"The more weight the fathers gain and the higher their BMI, the greater risk they have for developing heart disease as well as diabetes and cancer," Dr. Garfield emphasizes.
The study - published in the in the American Journal of Men's Health - is one of the first to examine how body mass index (BMI) is affected by fatherhood. The researchers followed 10,253 men over a 20-year period, who had their BMI measured at early adolescence, later adolescence, in their mid-20s and in their early 30s.
"Fatherhood can affect the health of young men, above the already known effect of marriage," says lead author Dr. Craig Garfield, associate professor of pediatrics and of medical social sciences at Northwestern University Feinberg School of Medicine and attending pediatrician at Ann & Robert H. Lurie Children's Hospital of Chicago.
Analyzing the data, the researchers found that a 6-ft-tall man living with his child would gain an average of 4.4 lb after first becoming a father - a BMI rise of 2.6%. Meanwhile, dads of a similar height who do not live with their children put on 3.3 lbs on average - a rise in BMI of 2%.
However, during the same study period, the average 6-ft-tall man who was not a father lost 1.4 lb.

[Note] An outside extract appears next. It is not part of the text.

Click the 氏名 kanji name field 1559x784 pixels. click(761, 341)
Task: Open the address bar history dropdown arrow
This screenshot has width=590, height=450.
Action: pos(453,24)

Age, race, education, income, daily activity, screen time and marriage status are all factors that can contribute to weight gain, so these things were taken into account when the researchers calculated the study's results.

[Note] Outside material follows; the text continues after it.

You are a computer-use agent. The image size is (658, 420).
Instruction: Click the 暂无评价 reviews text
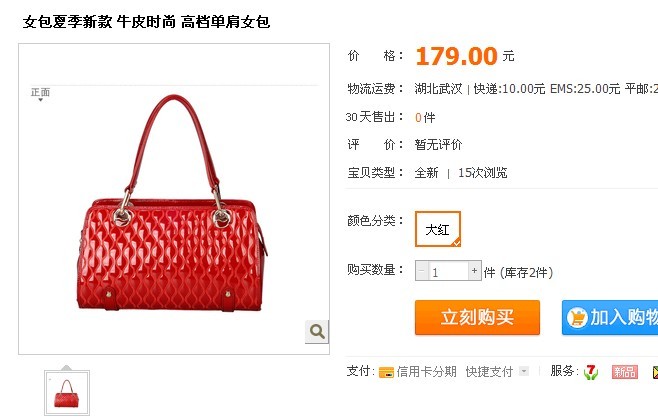point(438,145)
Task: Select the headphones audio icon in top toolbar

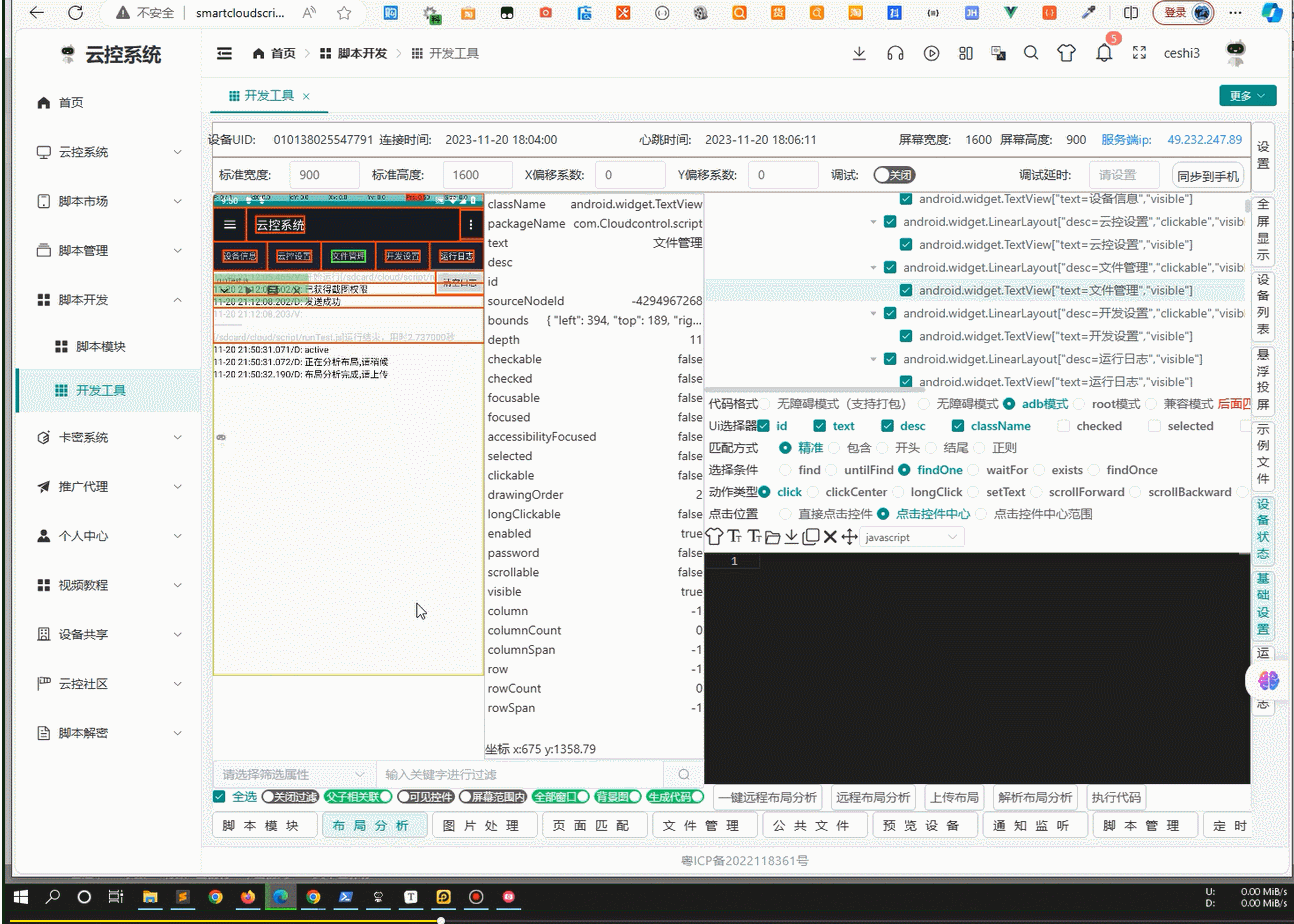Action: click(x=896, y=53)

Dads are 'pediatric chaperones'
"You have new responsibilities when you have your kids and may not have time to take care of yourself the way you once did in terms of exercise. Your family becomes the priority," offers Dr. Garfield, in explanation for the association between weight gain and fatherhood.
Dr. Garfield believes that as new dads enter the health care system "as a pediatric chaperone," pediatricians have an opportunity to talk to fathers about things that are important for their health as well as their child's health. On a practical level, pediatricians are in a good position to offer nutritional counseling and mental health education to fathers.
"We now realize the transition to fatherhood is an important developmental life stage for men's health," Garfield concludes. "It's a magical moment where so many things change in a man's life. Now, the medical field needs to think about how can we help these men of child-rearing age who often don't come to the doctor's office for themselves."
A recent study published in the journal Cancer also found that increasing BMI in men is linked with a higher rate of prostate cancer relapse, death from prostate cancer, and death from any cause among men who had received radiotherapy.